* [EXERCISE REQUIREMENTS] Only the lines from the top of the data through the line containing "Contact (52, 2069)" should be duplicated, exactly as they appear.

* [Stored data entries]
·····

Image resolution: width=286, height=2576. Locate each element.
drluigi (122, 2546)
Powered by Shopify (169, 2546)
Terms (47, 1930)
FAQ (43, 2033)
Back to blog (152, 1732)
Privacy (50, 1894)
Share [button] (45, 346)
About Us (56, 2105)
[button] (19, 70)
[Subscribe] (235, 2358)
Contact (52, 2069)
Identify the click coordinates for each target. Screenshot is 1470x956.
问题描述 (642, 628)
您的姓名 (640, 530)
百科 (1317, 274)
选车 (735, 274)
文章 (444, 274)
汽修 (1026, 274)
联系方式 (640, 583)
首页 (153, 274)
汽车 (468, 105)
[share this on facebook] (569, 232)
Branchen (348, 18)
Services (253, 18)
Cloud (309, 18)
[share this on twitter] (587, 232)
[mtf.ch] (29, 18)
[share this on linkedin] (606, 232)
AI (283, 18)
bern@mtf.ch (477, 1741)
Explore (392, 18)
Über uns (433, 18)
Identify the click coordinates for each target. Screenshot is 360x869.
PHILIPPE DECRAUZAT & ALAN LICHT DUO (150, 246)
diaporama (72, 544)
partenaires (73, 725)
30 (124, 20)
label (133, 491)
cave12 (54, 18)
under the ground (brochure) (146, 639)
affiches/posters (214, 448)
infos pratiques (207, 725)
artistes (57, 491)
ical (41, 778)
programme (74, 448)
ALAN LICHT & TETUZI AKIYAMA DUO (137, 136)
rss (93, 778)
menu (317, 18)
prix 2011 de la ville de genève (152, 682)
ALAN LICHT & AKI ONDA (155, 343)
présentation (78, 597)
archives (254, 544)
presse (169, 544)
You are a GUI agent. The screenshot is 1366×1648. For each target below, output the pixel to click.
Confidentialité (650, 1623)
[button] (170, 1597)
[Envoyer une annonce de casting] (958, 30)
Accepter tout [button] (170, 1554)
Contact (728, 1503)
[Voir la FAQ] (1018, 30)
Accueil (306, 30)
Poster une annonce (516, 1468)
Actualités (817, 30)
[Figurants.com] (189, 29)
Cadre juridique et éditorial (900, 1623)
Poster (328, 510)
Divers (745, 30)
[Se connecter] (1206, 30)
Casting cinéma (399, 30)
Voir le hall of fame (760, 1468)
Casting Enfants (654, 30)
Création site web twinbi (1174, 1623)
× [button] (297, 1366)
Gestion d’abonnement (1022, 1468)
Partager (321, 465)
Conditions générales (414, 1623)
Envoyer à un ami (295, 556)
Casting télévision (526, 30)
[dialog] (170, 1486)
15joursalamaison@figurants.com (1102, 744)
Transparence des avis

·····

* [RESULT BELOW]
Image resolution: width=286, height=2576. Locate each element.
drluigi (122, 2546)
Powered by Shopify (169, 2546)
Terms (47, 1930)
FAQ (43, 2033)
Back to blog (152, 1732)
Privacy (50, 1894)
Share [button] (45, 346)
About Us (56, 2105)
[button] (19, 70)
[Subscribe] (235, 2358)
Contact (52, 2069)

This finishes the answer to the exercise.